Oh, if he had been able, if he had dared, he would have cast himself at this maiden's feet, he would have kissed her knees, he would have grovelled on the ground and cried with tears: "Pardon! pardon! Fate has caused it all. Almighty God will never pardon me, but it is thou whom I implore, and what matters it, if thou, thou dost pardon me."

The feeling of the reality recalled him to himself. Who was aware of his fault, and what was there, besides, in common between this young girl and himself? One evening when alone with her, he had acted imprudently, that was all, and it was now long ago. Then, through desperation and also to show that he attached no importance to that act of imprudence which he had almost forgotten, he assumed an icy demeanour.

She advanced with a smile, but she felt it congeal on her lips before this insolent coldness, while he, gravely bowing to her as before, a stranger, passed on.

LVI.

DOUBLE REMORSE.

"Ah, how much better are the love-tales which we spelt in our eyes with our hearts."

CAMILLE LEMONNIER (_Croquis d'automne_).

His Mass said, Marcel did not want to return to the parsonage. He made his way slowly to the wood, absorbed by a world of thoughts. All was quite changed since the day before, and what a revolution had been wrought in his soul in one day.

The day before there was still time to stop, there was time to cast far away temptations and impure desires, to avoid the infernal snares and ambushes, to take refuge, according to the Apostle's advice, in the bosom of God; now it was too late, it was no longer in his power; he found himself hemmed in within the circle of abominations, and he did not see how he could get forth.

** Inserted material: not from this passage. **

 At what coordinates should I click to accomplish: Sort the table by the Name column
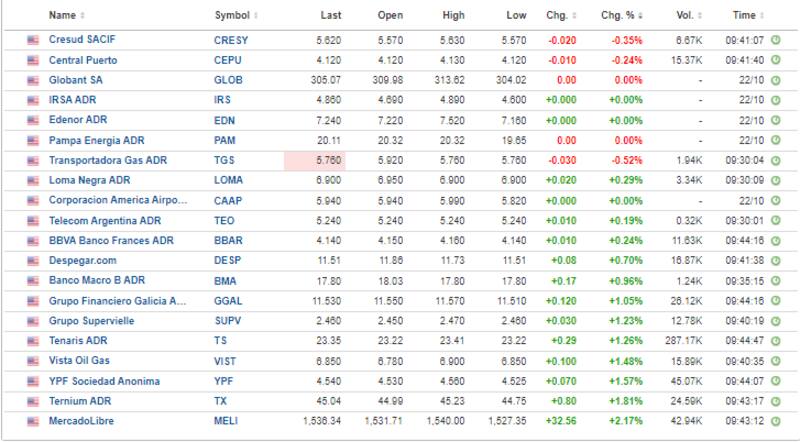click(x=66, y=16)
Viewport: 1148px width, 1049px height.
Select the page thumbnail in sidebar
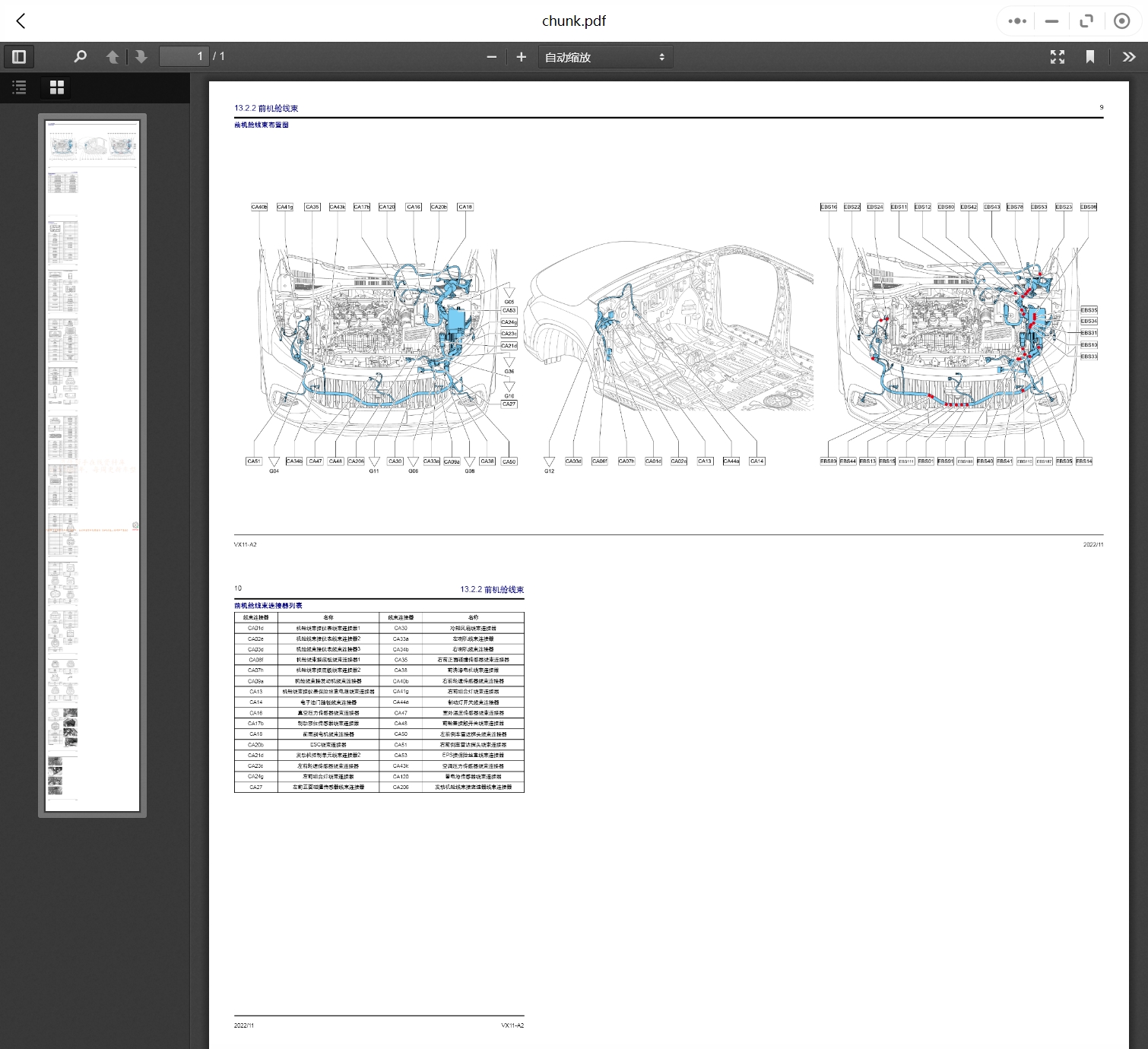tap(92, 465)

A double remorse tormented him, and wrung his conscience with fierce fingers.

On the one hand, there was his servant, become his accomplice and his mistress, an odious thing; his servant defiling his couch, hitherto immaculate; his couch of a virtuous priest.

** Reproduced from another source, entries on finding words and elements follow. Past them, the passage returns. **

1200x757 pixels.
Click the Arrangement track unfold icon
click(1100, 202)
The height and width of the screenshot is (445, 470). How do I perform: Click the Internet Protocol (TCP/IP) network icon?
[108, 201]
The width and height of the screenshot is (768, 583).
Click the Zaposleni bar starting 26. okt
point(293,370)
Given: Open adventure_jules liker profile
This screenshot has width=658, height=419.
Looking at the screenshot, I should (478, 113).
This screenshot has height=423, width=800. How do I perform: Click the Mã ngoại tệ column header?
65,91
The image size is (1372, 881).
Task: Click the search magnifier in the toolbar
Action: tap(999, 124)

Then, on the other, there was the fair pale face of Suzanne, full of reproaches, surprised and sad. Why had he not stopped? What fury had urged him forward, cold and scornful, when he burned to hear once again the sound of that voice which stirred his heart!

And the memory of that meeting, at the very moment of the consummation of his infamy, was the blow of the lash which laid bare the open wound of his remorse. He did not curse his crime more than the inopportuneness and the awkwardness of that crime.

What! be had given himself up to a despicable old woman, he had slaked the thirst of that ghoul with his generous blood, he had abandoned to that hell-hag the promises of his young body and his virgin soul, while a young girl whose like he had never seen but in fairy tales and dreams, came to him and seemed to say to him: "You may love me."

And he had repulsed her in order to give himself up to the former: that horrible creature, that hypocrite, that sorceress.

And now that his judgment was calm, he could not understand how he had allowed himself to be carried away by such clumsy manoeuvres, that he had fallen in so cowardly a way, and for such an object.

If, at least, it had been in the arms of the lovely school-girl! If his virtue had melted under the kisses of her charming lips! But no, none of all that: none of those unparalleled joys, of those ineffable delights, of those divine and sweet pleasures.